Никуда не делось индустриальное производство и никакие нанотехнологии и постиндустриальные инновации не отменяют ни поточного массового производства самых обычных, необходимых в быту предметов, ни ручного труда. Поэтому говорить о том, что рабочий класс как-то изменяется вплоть до полного исчезновения, бессмысленно. Другое дело, что современный рабочий класс в чистом виде — это, по-видимому, гастарбайтер. Причем во всем мире.
То есть индустриальный труд, индустриальное производство в его классическом виде ложится почти полностью на него. На тех, кто приезжает на заработки на крупное предприятие из аграрных местностей, из местностей, где полный упадок. Ну и то, что в Москве сосредоточено до сих пор какое-то крупное производство и люди едут на заработки сюда — это еще один крупный признак того, что Россия уже классическая страна третьего мира. Гипертрофированная столица и периферия, которая совсем нищая и можно выживать еле-еле практически натуральным хозяйством. И если уж организовывать людей, если приводить к простейшему пониманию, что профсоюзная организация необходима, то все это объяснять надо вот этим ребятам — узбекам, таджикам, молдаванкам и русским, которые у нас приехали из Дагестана, Краснодарского края.
Мы останемся, мы все равно будем работать, выпускать продукцию. Делать еду, шить одежду, собирать автомобили и т.д. Даже если Россия уже не ведущая индустриальная держава, если у нас уничтожено станкостроение, приборостроение, то все равно что-то выпускаться будет. Значит, останемся мы, останутся наши интересы. Не то, что даже классовые интересы, а просто наша необходимость при тяжелой интенсивной работе жить более-менее сносно. Конечно, это не конечная задача. Конечная задача – это изменение характера и мотивации труда.

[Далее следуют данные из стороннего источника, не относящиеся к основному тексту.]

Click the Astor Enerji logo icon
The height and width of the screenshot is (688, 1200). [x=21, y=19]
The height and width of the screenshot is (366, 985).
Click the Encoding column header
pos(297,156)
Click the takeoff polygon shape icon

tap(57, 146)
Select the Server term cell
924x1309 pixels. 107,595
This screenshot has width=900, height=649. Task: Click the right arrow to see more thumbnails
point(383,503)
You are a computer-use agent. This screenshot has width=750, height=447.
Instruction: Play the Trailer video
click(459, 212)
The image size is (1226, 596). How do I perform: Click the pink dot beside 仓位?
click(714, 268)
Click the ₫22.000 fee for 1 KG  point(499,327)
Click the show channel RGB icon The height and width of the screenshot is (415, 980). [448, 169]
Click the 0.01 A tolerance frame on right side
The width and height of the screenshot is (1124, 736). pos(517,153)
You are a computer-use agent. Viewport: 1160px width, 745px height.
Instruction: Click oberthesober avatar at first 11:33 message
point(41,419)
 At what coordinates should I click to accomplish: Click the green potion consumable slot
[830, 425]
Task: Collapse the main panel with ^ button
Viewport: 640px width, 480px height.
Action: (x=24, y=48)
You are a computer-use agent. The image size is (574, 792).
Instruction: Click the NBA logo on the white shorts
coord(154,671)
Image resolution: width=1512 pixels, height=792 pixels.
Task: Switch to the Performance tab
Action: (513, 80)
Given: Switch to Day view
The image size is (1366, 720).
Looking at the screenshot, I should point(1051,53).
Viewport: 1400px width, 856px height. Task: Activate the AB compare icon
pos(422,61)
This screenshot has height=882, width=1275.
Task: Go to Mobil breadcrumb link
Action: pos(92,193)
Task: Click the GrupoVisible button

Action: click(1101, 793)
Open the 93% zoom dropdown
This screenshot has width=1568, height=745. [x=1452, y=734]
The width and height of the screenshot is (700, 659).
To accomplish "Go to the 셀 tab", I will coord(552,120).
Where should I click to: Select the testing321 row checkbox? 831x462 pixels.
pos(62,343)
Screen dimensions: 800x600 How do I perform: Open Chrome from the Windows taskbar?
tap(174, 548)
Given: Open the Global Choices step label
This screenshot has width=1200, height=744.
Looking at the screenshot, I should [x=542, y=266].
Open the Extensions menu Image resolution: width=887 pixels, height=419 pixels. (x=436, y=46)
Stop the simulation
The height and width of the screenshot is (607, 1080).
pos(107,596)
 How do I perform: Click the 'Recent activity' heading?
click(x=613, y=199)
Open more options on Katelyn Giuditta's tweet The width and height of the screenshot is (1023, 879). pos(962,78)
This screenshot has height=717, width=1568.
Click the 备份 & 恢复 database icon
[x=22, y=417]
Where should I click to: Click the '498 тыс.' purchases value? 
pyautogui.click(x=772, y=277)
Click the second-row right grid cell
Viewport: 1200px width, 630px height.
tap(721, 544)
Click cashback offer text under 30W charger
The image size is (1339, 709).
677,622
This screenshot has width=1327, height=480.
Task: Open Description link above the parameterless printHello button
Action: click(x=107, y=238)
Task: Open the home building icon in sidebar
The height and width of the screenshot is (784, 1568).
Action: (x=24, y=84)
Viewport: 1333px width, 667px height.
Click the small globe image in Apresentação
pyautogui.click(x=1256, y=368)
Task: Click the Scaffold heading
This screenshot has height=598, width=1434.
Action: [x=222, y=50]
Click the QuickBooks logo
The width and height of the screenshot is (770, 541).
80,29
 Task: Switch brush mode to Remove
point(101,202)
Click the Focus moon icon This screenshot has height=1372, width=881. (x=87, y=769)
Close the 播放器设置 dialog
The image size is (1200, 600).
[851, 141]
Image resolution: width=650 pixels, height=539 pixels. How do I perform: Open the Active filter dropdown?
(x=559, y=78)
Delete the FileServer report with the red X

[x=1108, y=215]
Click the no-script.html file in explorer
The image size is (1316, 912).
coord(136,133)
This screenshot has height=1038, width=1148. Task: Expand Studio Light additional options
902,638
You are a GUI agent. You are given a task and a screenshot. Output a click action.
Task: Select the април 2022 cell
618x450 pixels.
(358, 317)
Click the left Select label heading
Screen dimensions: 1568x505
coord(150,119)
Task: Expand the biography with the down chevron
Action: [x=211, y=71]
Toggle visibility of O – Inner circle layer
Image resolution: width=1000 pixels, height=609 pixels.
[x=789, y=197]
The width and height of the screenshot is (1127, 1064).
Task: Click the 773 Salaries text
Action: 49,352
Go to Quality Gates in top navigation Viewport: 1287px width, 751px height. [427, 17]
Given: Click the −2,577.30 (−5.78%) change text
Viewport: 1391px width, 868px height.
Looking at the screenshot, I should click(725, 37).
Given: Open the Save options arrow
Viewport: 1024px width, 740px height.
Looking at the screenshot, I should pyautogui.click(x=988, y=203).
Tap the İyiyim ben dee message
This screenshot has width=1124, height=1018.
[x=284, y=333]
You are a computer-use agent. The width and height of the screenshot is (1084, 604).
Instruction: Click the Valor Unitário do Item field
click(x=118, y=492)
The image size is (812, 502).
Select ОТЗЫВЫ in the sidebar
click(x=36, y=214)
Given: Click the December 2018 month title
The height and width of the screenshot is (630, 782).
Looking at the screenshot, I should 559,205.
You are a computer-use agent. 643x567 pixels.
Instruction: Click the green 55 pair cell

Невозможно перевести всех в потребители. Всегда останутся простые практические потребности, простые предметы, которые глупо возить через полконтинента. Хотя с этим тоже сталкивались. Я раньше работала на обувном производстве порядка двух лет, там у нас международное сотрудничество кончилось тем, что заготовки кроссовок, уже сшитые в Китае, возились через всю страну, а это же практически возить воздух. И уже здесь доделывались до конца, приделывалась подошва к ним. А часть продукции, которая шла под нашей же маркой, вообще полностью делалась в Китае, мы здесь ее только переупаковывали. Ну, это вообще глупейшее занятие. Это сколько же мазута сожгли, пока везли это все эшелонами оттуда через всю страну! Как капитализм ради прибыли копеечной, сиюминутной расточительно и бесстыже транжирит труд! На самом деле он не ведет ни к какой рационализации, ни к какому оптимальному использованию труда. Это надругательство над трудом, это его бессмысленная растрата. Чтобы люди были заняты, получали какую-то зарплату, сами были какими-никакими, но потребителями-покупателями, но при этом идет покушение на личное время работника, а тут расходуется нерационально.